Bolsonaro e oficiais enfrentam risco real de exclusão das Forças Armadas

O condenado Bolsonaro e seus colegas de golpe podem perder patentes militares

A condenação do ex-presidente Jair Bolsonaro e de quatro ex-integrantes da cúpula militar pelo Supremo Tribunal Federal abriu uma nova fase na avaliação das consequências disciplinares para os envolvidos na tentativa de golpe. Agora cabe ao Superior Tribunal Militar (STM) decidir se Bolsonaro — capitão reformado — e os oficiais Almir Garnier Santos, Paulo Sérgio Nogueira, Augusto Heleno e Walter Braga Netto perderão posto e patente.

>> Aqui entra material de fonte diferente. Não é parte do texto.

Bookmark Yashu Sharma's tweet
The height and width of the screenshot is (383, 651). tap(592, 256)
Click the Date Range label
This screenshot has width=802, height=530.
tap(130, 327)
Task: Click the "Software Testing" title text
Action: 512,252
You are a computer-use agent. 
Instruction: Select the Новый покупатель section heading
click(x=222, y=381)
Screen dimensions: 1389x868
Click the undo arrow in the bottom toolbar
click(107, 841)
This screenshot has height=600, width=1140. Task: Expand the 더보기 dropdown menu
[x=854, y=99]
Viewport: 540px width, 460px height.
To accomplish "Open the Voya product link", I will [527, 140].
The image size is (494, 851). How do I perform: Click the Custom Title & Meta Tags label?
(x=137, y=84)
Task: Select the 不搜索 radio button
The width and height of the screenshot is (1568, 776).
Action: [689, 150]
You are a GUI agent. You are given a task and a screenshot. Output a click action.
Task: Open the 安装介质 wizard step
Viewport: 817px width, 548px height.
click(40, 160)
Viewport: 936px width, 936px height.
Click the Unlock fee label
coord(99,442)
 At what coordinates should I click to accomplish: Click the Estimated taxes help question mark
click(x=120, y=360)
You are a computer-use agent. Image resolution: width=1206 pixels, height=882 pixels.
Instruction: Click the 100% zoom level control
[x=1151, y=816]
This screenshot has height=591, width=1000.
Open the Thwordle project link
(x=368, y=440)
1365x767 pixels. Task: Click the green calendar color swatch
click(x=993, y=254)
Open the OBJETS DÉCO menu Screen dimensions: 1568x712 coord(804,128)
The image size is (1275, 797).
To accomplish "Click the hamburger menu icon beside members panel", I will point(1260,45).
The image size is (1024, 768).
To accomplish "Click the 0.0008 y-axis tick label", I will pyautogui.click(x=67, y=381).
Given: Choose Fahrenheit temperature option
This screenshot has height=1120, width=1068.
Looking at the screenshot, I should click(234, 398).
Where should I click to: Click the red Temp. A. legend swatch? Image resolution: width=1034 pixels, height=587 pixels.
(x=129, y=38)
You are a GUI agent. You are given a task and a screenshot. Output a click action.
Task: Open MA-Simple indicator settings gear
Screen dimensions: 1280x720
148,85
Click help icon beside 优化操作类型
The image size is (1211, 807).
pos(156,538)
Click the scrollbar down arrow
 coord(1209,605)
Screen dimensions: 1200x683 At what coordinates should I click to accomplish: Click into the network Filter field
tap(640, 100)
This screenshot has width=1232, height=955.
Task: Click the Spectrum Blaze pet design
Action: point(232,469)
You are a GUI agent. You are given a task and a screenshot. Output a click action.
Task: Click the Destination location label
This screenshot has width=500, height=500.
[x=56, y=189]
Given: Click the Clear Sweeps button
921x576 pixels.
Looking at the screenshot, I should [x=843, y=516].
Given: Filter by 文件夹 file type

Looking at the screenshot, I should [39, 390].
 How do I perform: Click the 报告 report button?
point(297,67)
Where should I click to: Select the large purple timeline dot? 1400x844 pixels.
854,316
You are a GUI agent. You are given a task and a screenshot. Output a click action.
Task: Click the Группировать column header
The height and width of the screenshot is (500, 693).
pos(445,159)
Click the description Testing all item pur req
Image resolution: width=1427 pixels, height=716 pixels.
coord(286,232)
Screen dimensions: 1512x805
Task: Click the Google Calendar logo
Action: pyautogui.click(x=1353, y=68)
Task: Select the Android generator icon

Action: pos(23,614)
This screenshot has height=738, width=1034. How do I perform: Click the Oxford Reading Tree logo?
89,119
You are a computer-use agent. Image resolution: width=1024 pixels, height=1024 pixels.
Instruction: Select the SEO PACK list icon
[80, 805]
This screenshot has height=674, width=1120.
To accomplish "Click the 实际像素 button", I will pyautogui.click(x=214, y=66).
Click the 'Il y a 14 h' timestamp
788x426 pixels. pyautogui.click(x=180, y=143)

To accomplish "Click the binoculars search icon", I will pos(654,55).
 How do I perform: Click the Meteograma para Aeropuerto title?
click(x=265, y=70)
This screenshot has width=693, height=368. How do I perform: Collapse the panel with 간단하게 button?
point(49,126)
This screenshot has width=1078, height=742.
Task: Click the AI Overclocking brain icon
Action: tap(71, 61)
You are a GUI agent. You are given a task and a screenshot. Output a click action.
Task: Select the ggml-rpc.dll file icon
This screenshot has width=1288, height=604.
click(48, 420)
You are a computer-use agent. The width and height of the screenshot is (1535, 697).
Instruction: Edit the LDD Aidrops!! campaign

A Constituição determina que oficiais condenados a mais de dois anos de prisão podem ser excluídos das Forças Armadas, razão pela qual o STF não tratou desse ponto à época do julgamento. A análise no STM deve ocorrer no primeiro semestre de 2026, após o Ministério Público Militar formalizar a representação. O procurador-geral militar, Clauro Roberto de Bortolli, tem atuado de forma célere em processos semelhantes, mas o recesso do Judiciário, a partir de 19 de dezembro, tende a empurrar o início da tramitação para o início do próximo ano.

O ministro Alexandre de Moraes já encaminhou o caso oficialmente ao STM, determinando que a corte militar e o Ministério Público Militar tomem as medidas necessárias para avaliar a perda de posto e patente. A decisão agora está inteiramente nas mãos da Justiça Militar, em um tema considerado extremamente sensível dentro das Forças Armadas.